= 53 equal temperament =

Musical tuning system of 53 pitches

Figure 1: 53 TET on the syntonic temperament's tuning continuum at 701.89 cents, from (Milne, Sethares & Plamondon 2007)

In music, 53 equal temperament, called 53 TET, 53 EDO, or 53 ET, is the tempered scale derived by dividing the octave into 53 equal steps (equal frequency ratios). Each step represents a frequency ratio of 2^{1 ∕ 53} , or 22.6415 cents, an interval sometimes called the Holdrian comma.

53 TET is a tuning of equal temperament in which the tempered perfect fifth is 701.89 cents wide, as shown in Figure 1, and sequential pitches are separated by 22.642 cents.

The 53-TET tuning equates to the unison, or tempers out, the intervals 32 805/32 768, known as the schisma, and 15 625/15 552, known as the kleisma. These are both 5 limit intervals, involving only the primes 2, 3, and 5 in their factorization, and the fact that 53 TET tempers out both characterizes it completely as a 5 limit temperament: It is the only regular temperament tempering out both of these intervals, or commas, a fact which seems to have first been recognized by Japanese music theorist Shohé Tanaka. Because it tempers these out, 53 TET can be used for both schismatic temperament, tempering out the schisma, and Hanson temperament (also called kleismic), tempering out the kleisma.

The interval of 7/4 is closest to the 43rd note (counting from 0) and 2^{43 ∕ 53} = 1.7548 is only 4.8 cents sharp from the harmonic 7th = 7/4 in 53 TET, and using it for 7-limit harmony means that the septimal kleisma, the interval 225/224, is also tempered out.

== History and use ==

Theoretical interest in this division goes back to antiquity. Jing Fang (78–37 BCE), a Chinese music theorist, observed that a series of 53 just fifths ( [3/2]^{53} ) is very nearly equal to 31 octaves (2^{31}). He calculated this difference with six-digit accuracy to be 177 147/176 776. Later the same observation was made by the mathematician and music theorist Nicholas Mercator (c. 1620–1687), who calculated this value precisely as = 19 383 245 667 680 019 896 796 723/19 342 813 113 834 066 795 298 816, which is known as Mercator's comma. Mercator's comma is of such small value to begin with (≈ 3.615 cents), but 53 equal temperament flattens each fifth by only 1/53 of that comma (≈ 0.0682 cent ≈ 1/315 syntonic comma ≈ 1/344 pythagorean comma). Thus, 53 tone equal temperament is for all practical purposes equivalent to an extended Pythagorean tuning.

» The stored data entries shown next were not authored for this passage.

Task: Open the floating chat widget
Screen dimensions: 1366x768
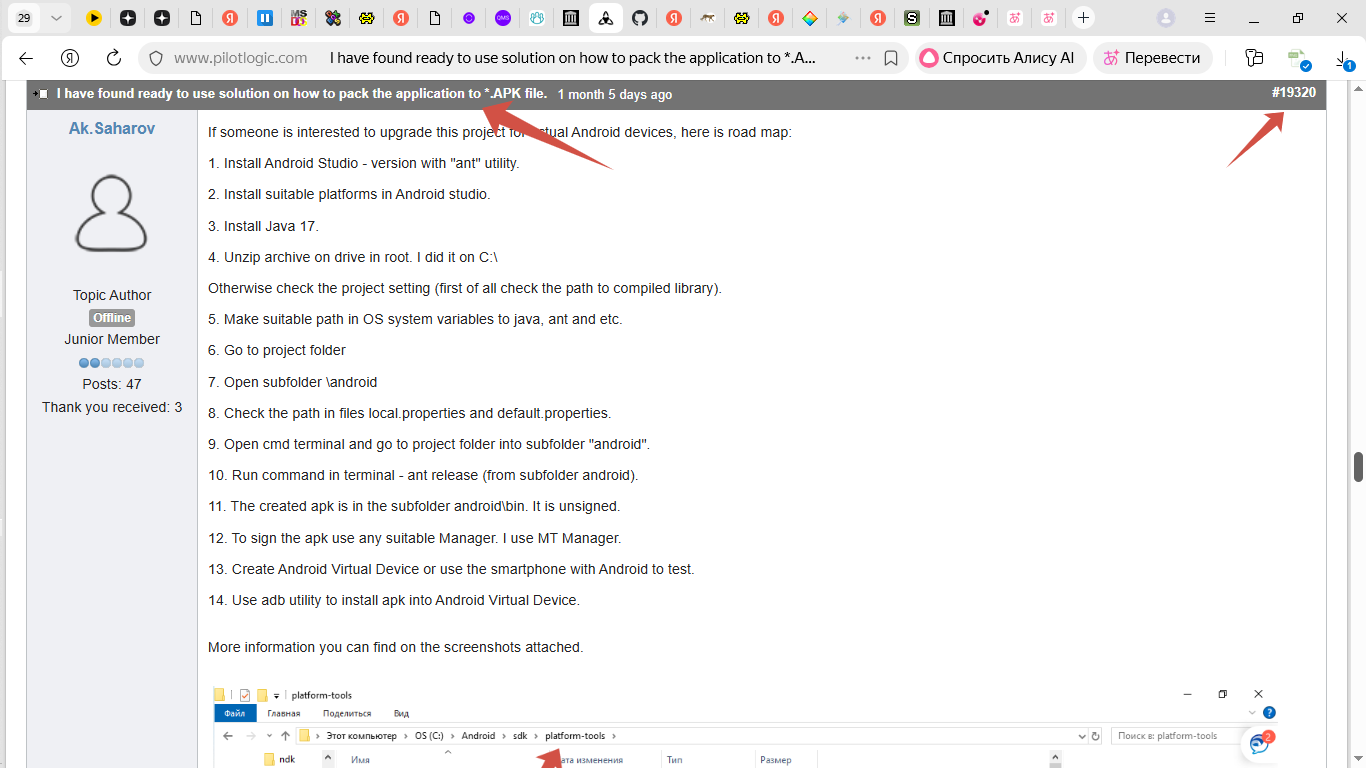Action: point(1260,743)
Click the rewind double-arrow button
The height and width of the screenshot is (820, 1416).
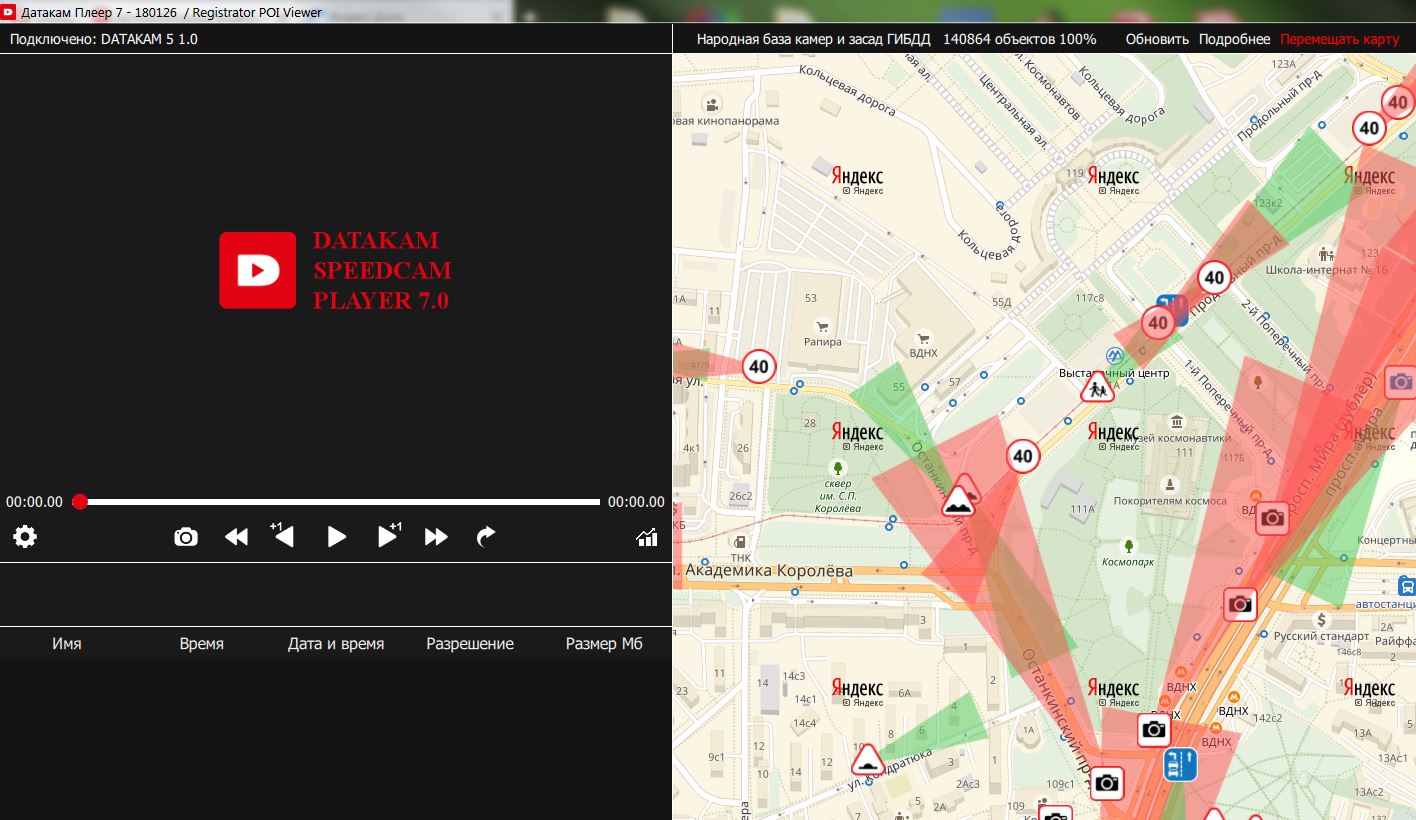coord(236,537)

After Mercator, William Holder published a treatise in 1694 which pointed out that 53 equal temperament also very closely approximates the just major third (to within 1.4 cents), and consequently 53 equal temperament accommodates the intervals of 5 limit just intonation very well. This property of 53 TET may have been known earlier; Isaac Newton's unpublished manuscripts suggest that he had been aware of it as early as 1664–1665.

=== Music ===
In the 19th century, people began devising instruments in 53 TET, with an eye to their use in playing near-just 5-limit music. Such instruments were devised by R.H.M. Bosanquet and the American tuner J.P. White. Subsequently, the temperament has seen occasional use by composers in the West, and by the early 20th century, 53 TET had become the most common form of tuning in Ottoman classical music, replacing its older, unequal tuning. Arabic music, which for the most part bases its theory on quartertones, has also made some use of it; the Syrian violinist and music theorist Twfiq Al-Sabagh proposed that instead of an equal division of the octave into 24 parts a 24 note scale in 53 TET should be used as the master scale for Arabic music.

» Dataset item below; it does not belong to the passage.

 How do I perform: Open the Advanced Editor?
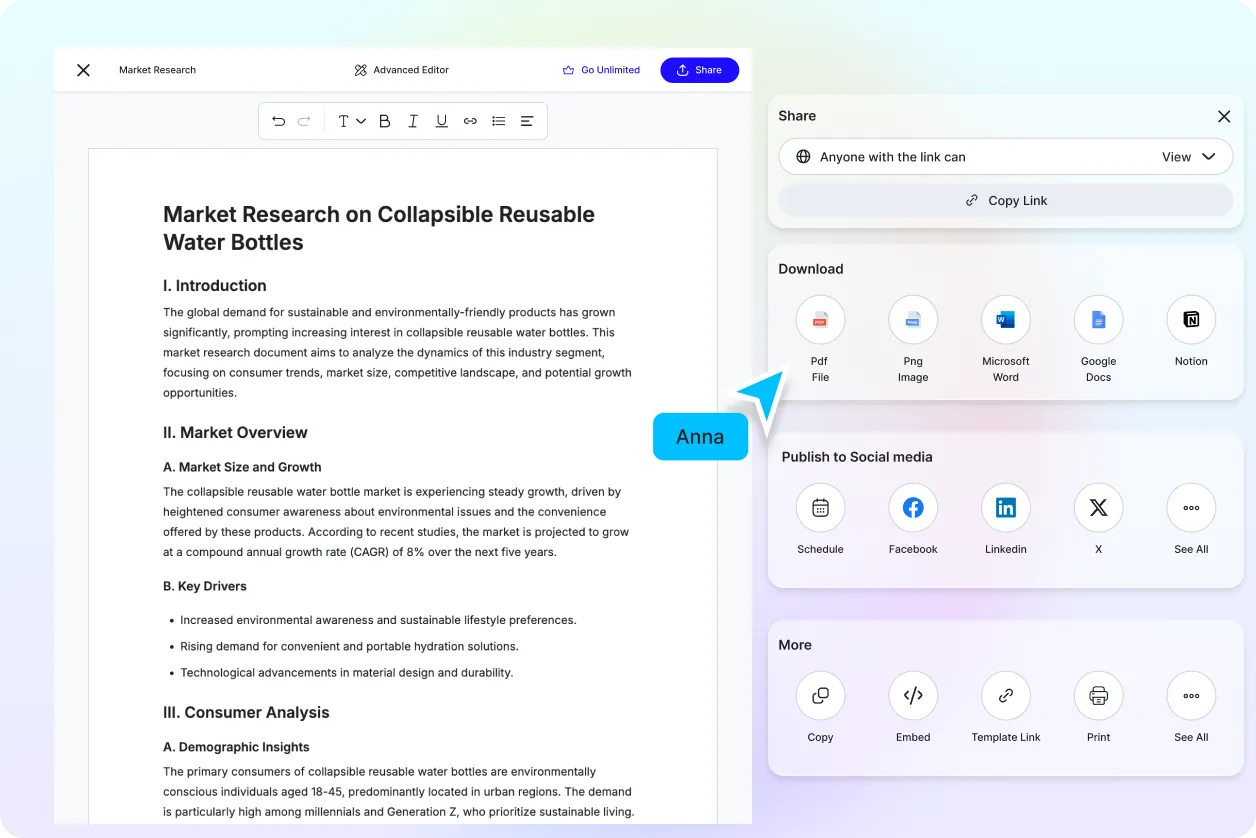coord(401,70)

Croatian composer Josip Štolcer-Slavenski wrote one piece, which has never been published, which uses Bosanquet's Enharmonium during its first movement, entitled Music for Natur-ton-system. (Note: "Croatian composer Josip Štolcer-Slavenski wrote one piece, which has never been published, which uses Bosanquet's Enharmonium during its first movement, entitled Music for Natur-ton-system".)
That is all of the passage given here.